Quote:
Thanks very much for your detailed reply.
I was wondering if there is a way to analyze the sql that is being used to access the database and customize the indices based on the sql? |
If you need to get hold of the queries being used, you can turn on
the MySQL log. Or look at the source code of your applications.
Then look at the SQL.
First, if you have auto_increment fields, you need a unique index
on that field (probably a primary key).
Also, if you need to enforce uniqueness on the values in a particular
column or combination of particular columns, you need a unique index
on that (the columns may be in any order). This is a candidate for
a primary key if you don't already have one.
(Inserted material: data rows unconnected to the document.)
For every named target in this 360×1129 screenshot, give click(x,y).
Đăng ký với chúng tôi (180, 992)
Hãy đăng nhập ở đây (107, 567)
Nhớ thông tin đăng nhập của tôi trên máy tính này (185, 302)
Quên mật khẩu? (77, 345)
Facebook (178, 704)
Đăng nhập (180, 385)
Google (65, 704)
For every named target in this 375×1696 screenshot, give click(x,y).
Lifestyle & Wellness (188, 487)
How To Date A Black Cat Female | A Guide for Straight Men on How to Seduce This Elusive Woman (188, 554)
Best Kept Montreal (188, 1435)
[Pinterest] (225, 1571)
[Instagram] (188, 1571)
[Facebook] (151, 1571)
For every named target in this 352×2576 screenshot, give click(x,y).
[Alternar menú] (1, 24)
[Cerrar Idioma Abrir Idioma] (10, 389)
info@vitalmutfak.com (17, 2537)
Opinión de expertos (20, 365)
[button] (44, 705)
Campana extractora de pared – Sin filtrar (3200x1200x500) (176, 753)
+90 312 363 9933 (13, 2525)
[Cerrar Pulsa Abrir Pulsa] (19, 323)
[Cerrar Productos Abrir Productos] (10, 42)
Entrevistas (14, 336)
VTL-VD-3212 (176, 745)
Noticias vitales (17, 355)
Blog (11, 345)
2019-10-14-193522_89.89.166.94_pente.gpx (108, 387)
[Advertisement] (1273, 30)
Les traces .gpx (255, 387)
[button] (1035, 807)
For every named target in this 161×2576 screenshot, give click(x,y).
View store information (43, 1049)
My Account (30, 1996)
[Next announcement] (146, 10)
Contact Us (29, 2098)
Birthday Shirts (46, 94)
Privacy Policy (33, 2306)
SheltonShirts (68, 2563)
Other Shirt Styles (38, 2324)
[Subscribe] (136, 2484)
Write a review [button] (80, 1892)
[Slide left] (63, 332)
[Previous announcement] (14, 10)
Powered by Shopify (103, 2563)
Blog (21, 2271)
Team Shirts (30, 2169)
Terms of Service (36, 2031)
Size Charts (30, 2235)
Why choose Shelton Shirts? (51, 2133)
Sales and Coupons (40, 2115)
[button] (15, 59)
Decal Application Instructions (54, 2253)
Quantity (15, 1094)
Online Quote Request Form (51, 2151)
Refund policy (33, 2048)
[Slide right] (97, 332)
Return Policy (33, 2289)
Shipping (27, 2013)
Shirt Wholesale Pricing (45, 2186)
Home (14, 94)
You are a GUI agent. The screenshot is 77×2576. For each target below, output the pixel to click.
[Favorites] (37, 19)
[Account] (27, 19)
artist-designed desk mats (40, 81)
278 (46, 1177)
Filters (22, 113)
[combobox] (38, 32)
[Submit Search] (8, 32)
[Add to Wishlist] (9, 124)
Now, look at the WHERE and ON clauses used in your queries.
WHERE field = 'value'
or WHERE field > 'value'
or WHERE field < 'value'
suggests an index on field.
WHERE field1 = 'value1' AND field2 = 'value2'
suggests an index on (field1, field2) or (field2, field1).
WHERE field LIKE '%value%'
does not suggest an index, since there is no leading character
in the pattern.
WHERE field LIKE 'value%'
(with no leading % or _ wildcards) suggests an index on field.
WHERE last_name = 'value1' and first_name = 'value2' and
middle_name > 'S'
suggests an index on (last_name, first_name, middle_name) or
(first_name, last_name, middle_name). The exact-equality tests go
first, then an inequality test or a LIKE with a non-wildcard prefix.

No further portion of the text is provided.